OPINION: It is possible to do the right thing badly, though it's a rare feat to do it quite as badly as Education Minister Hekia Parata's initial handling of Christchurch school closures.
The Canterbury earthquakes damaged buildings and led to population movements, making it reasonable that some schools close and others merge. There were already 5000 places available in schools in greater Christchurch before the quakes and afterwards there were 9300.
Nobody denies a recalibration was needed, bringing with it a measure of pain and distress. But the degree of unavoidable upset was nowhere near the the pitch of anger and distress as Canterbury families and communities recognised that the authorities had seized an opportunity to add some gratuitous shaking up beyond the changes rendered strictly necessary.
The brutal seeing-to was based on too-often-dodgy data and impelled with a sense of momentum that treated consultation as a tiresome charade.
The seismic public uprising was such that the minister's own standing, wobbly as it was in light of the Novopay debacle, fell away even more.
After something closer to true consultation the diminished minister has decided that about a third of the proposed changes should not go ahead. Nobody's calling that a 66 per cent pass for the initial exercise. It gives an insight into how much the Ministry of Education's can-do approach to reform got in the way of a should-do, let alone need-to one.
Twelve schools proposed for closure or merger have convinced the powers-that-be-listening-this-time that they should remain open. Seven others are still slated to close and among these reproach is particularly high regarding the planned closure by next January, when schools say they had been given assurances children could stay until 2015. Untidy, indeed.

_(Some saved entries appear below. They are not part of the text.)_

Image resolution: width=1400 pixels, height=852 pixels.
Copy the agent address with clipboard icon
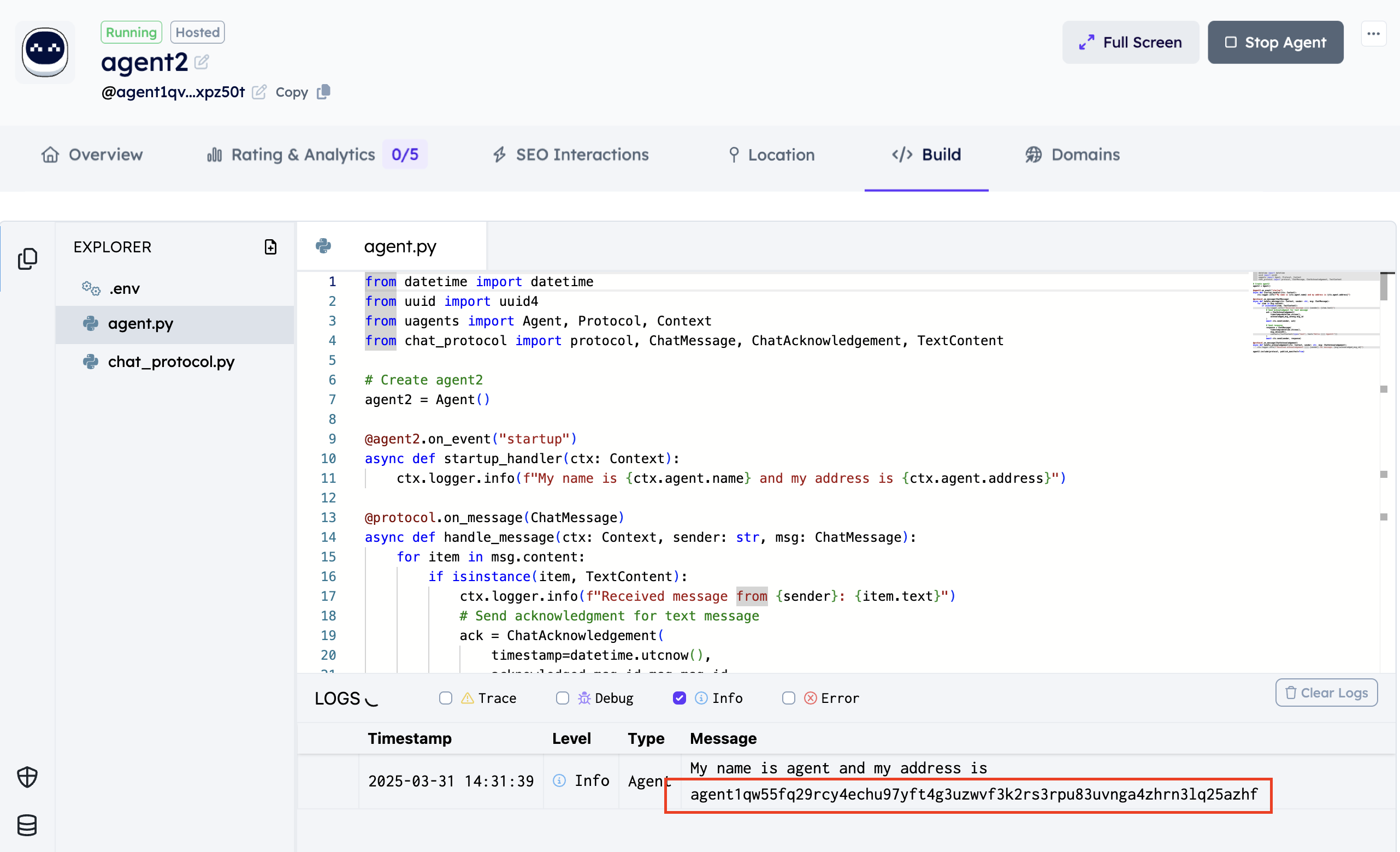tap(323, 91)
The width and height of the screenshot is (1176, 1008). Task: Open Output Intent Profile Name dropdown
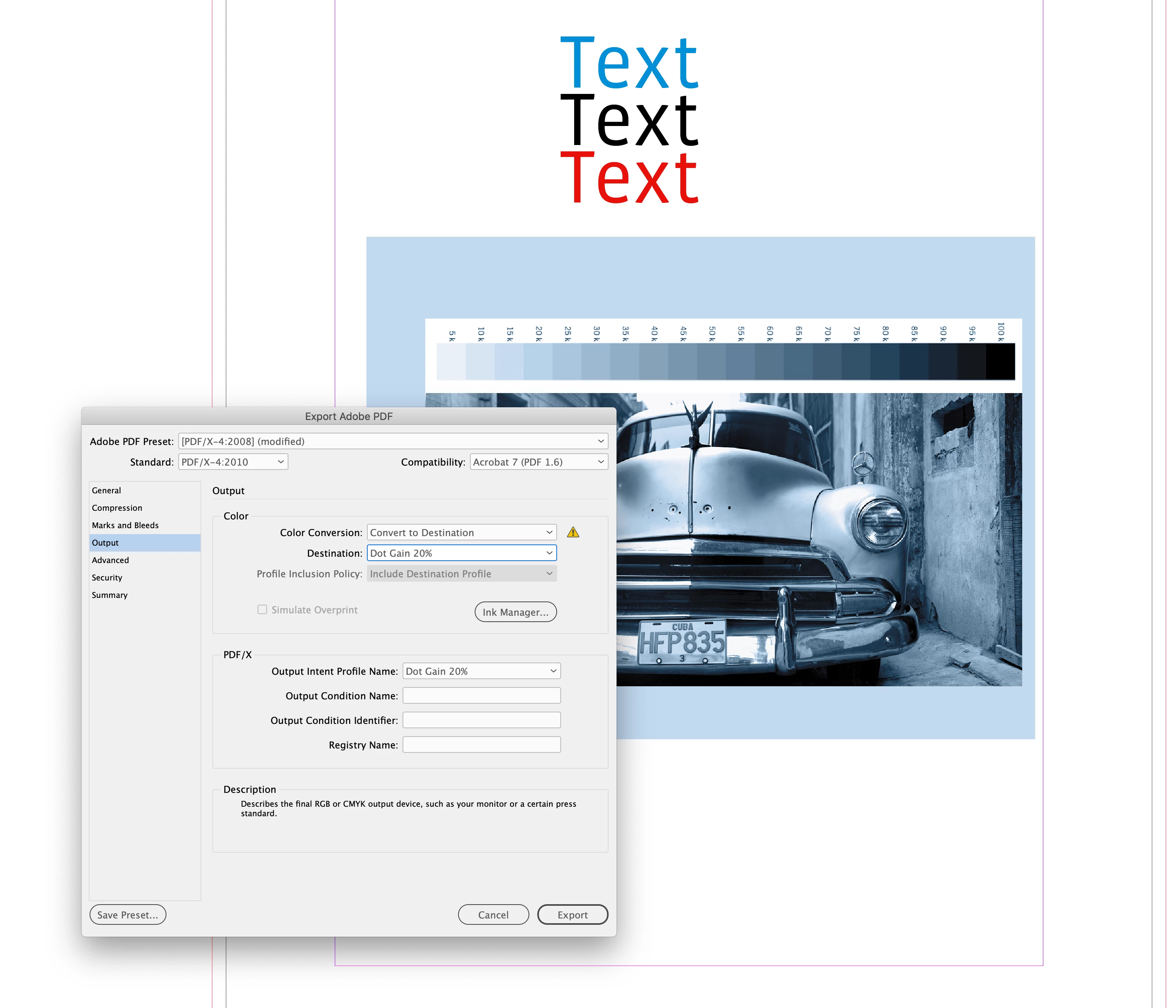point(481,671)
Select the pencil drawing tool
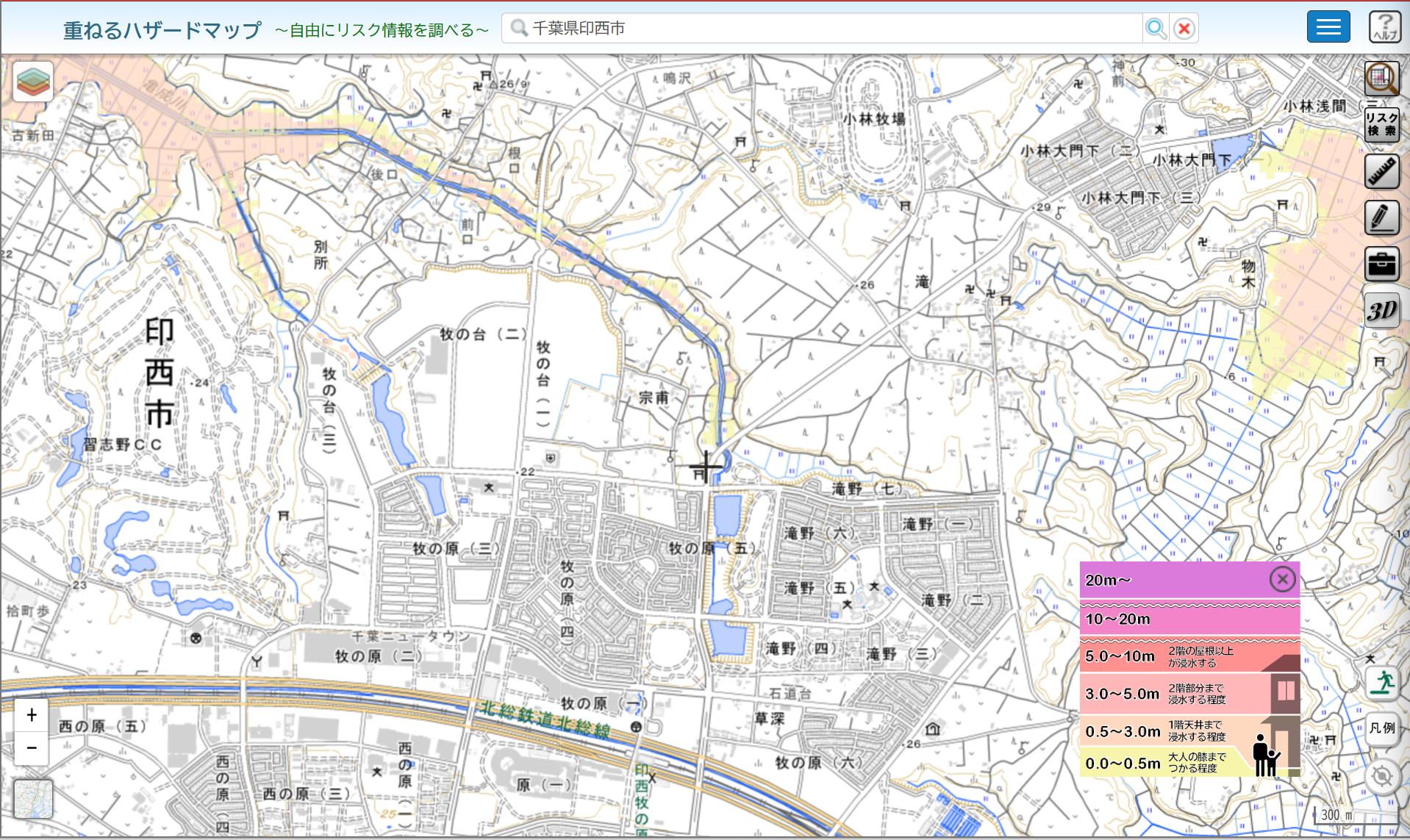Viewport: 1410px width, 840px height. coord(1382,218)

The changes displace 4 per cent of Christchurch's student population. That figure may seem small but in real terms it's 3800 children and we don't yet know how many teachers.

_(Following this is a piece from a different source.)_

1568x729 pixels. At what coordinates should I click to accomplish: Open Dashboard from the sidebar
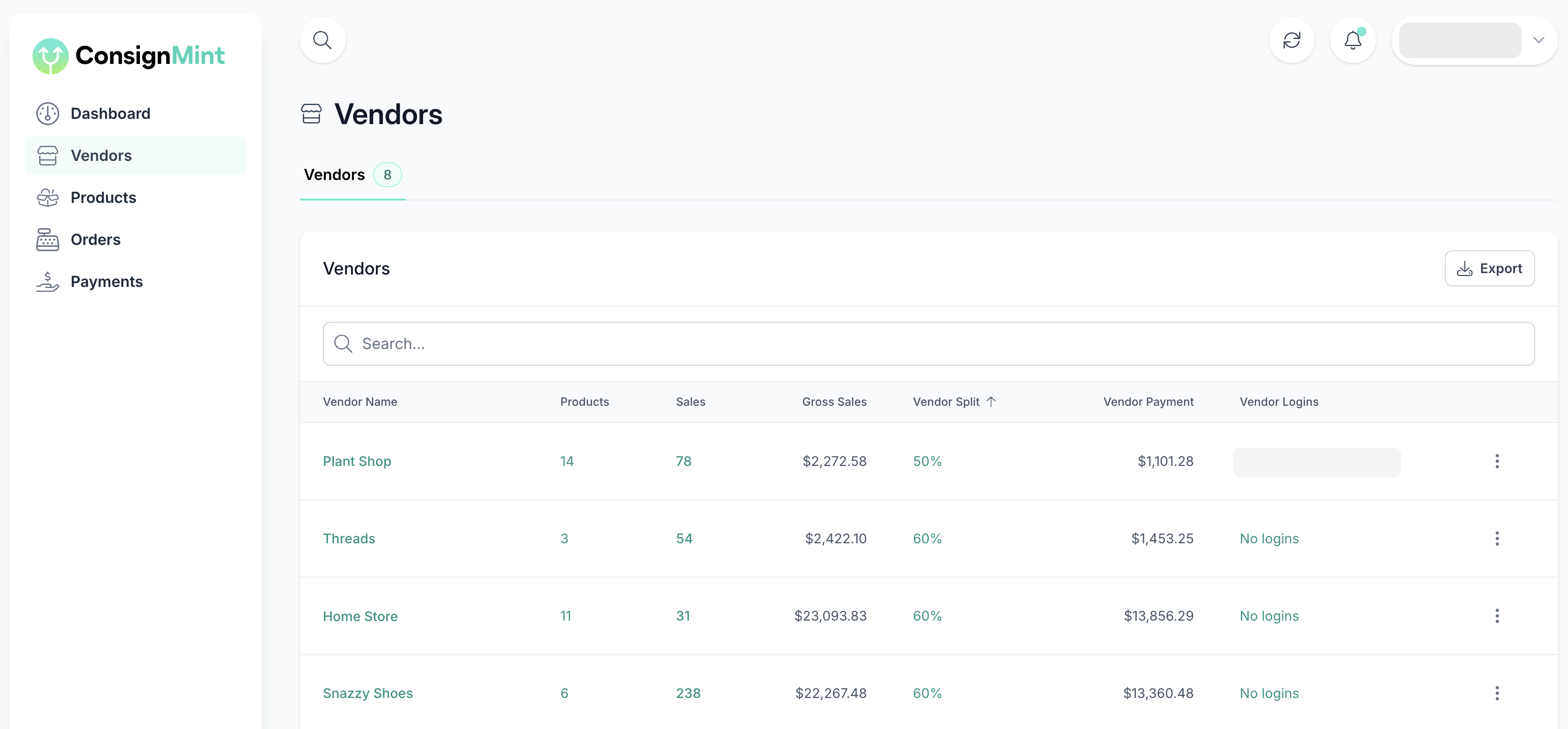(110, 114)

Whether it's the best call is unclear. Whether it's a better call than was made last time is plain. It is.
Some, even among her critics, have said on Ms Parata's behalf that she could hardly win this time around. She stands open to ridicule for another backtrack, but had she held firm she would have been similarly lambasted for her intransigence. That observation is trivially true. Backtracking was the right call politically as well as socially because the first exercise was so badly botched and the community's capacity for resistance loftily underestimated.
A stinging criticism of the revised plan is that it does not wait for the results of the upcoming Census, and all that lovely data that will eventually emerge. True, though Cantabrians are the ones best placed to determine the extent to which the Government is right to say that are wearied by the years of uncertainty and have been aching for resolutions.
Quite apart from the possibility of aggrieved schools seeking a judicial review - not an especially promising avenue since it tests matters of strict legality rather than wisdom or fairness - Ms Parata faces other, considerable pressures beyond the prospect of a vote of no confidence at an upcoming rally. The New Zealand Educational Institute openly doubts that the ministry has the capacity to make the proposed changes by next January. If the institute is right the eruption of anger will be so volcanic that the minister, whoever that may be by then, should be found crouched under their desk, arms around their head.